[[ Task material, beginning ]]
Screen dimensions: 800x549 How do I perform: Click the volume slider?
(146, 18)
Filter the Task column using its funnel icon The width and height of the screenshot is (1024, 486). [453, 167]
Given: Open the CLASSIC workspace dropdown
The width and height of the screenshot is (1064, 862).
[[ Task material, end ]]
[[ Task material, beginning ]]
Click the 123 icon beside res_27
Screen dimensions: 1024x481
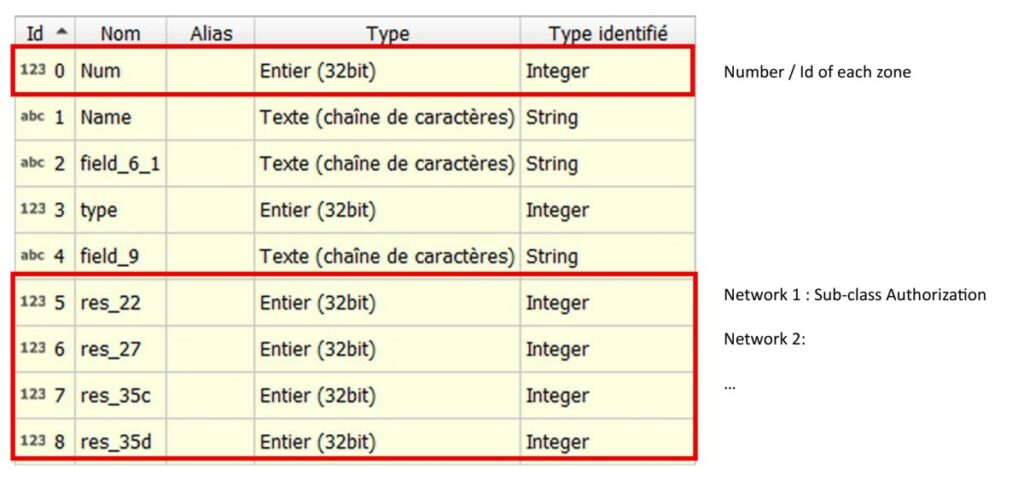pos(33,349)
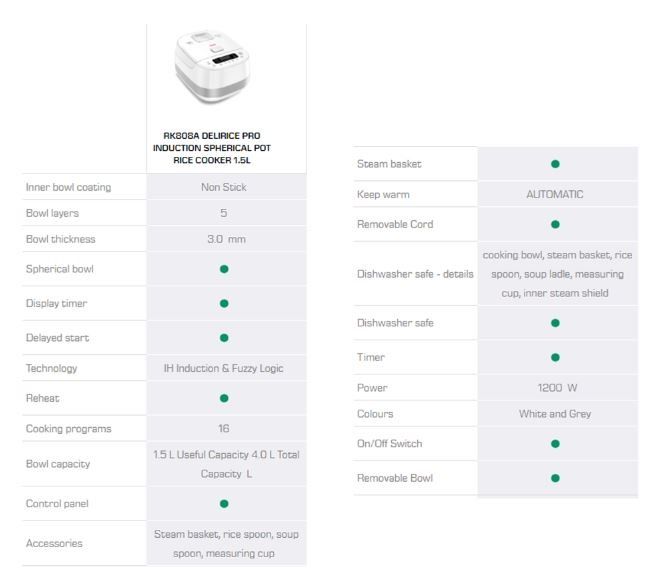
[[ Task material, end ]]
Whenever a line in the records above contains the string "icon", copy that line.

### Written response:
Filter the Task column using its funnel icon The width and height of the screenshot is (1024, 486). [453, 167]
Click the 123 icon beside res_27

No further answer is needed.